DL-3-n-Butylphthalide reduces atrial fibrillation susceptibility by inhibiting atrial structural remodeling in rats with heart failure.

Agents against atrial structural remodeling (ASR) are thought to block the occurrence of atrial fibrillation (AF). The aim of this study was to investigate the effects of DL-3-n-butylphthalide (NBP) on ASR and AF formation in rats with heart failure (HF) induced by myocardial infarction. The heart failure rats established 1 week after ligating left anterior descending coronary artery were randomly treated with vehicle (HF group, n = 24), or treated with DL-3-n-butylphthalide (100 mg/kg body weight) (NBP group, n = 26) for 4 weeks.
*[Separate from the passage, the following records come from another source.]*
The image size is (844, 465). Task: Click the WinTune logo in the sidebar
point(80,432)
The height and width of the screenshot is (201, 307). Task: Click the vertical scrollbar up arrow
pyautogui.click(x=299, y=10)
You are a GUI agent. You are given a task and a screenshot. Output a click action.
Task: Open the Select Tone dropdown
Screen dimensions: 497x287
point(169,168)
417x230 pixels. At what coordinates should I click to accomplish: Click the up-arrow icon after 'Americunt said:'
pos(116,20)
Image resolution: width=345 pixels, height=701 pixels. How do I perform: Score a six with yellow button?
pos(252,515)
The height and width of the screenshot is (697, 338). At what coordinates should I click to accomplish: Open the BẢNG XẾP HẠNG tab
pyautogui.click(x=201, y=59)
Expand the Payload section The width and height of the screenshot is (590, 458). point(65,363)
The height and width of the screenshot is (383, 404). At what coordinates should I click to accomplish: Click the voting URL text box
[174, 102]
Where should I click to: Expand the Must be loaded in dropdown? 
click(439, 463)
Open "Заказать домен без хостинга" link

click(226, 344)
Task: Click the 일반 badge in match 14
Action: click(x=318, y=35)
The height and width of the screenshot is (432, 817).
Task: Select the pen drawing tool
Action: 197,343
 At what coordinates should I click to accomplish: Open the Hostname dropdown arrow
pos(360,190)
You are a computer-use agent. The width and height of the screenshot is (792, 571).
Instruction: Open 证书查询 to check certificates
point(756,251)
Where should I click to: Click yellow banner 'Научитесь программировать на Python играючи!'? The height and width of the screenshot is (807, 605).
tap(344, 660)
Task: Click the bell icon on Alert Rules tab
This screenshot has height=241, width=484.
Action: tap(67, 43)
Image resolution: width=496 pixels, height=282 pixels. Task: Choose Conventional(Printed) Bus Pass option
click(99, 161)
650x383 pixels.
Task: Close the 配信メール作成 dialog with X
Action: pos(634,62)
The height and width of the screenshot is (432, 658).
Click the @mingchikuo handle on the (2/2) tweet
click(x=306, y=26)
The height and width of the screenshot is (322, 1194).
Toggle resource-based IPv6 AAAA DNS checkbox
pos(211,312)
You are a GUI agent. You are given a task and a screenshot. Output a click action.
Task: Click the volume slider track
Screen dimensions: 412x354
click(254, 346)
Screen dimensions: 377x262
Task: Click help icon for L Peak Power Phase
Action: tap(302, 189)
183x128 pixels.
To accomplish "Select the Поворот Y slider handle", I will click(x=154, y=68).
Eighteen rats that underwent the same surgery but without ligating artery treated with vehicle were used as sham group (n = 18). Echocardiography, AF inducibility test, atrial fibrosis, gap junction, cytokine expression and serum antioxidant capacity analysis were detected at follow-up. Treatment of NBP for 4 weeks significantly improved cardiac function (P < 0.05), reduced AF inducibility and duration time (P < 0.05), and attenuated atrial fibrosis (P < 0.05). NBP also up-regulated protein expression of both overall Cx43 and phosphorylated Cx43 (P < 0.05) and improved the distribution of Cx43. Furthermore, NBP significantly inhibited the expression of TNF-α, NF-κB, and TGF-β1 and up-regulated Nrf2 and HO-1 protein expression with an increased serum T-AOC, CAT, and SOD activities and a reduced serum MDA. Collectively, NBP prevented ASR and AF in rats with HF by inhibiting atrial fibrosis, resynchronizing gap junction remodeling through inhibiting TNF-α/NF-κB/TGF-β1-related inflammatory reactions, and up-regulating Nrf2/HO-1-mediated antioxidant effects. Therefore, NBP may be a promising agent as upstream therapy for the prevention of AF.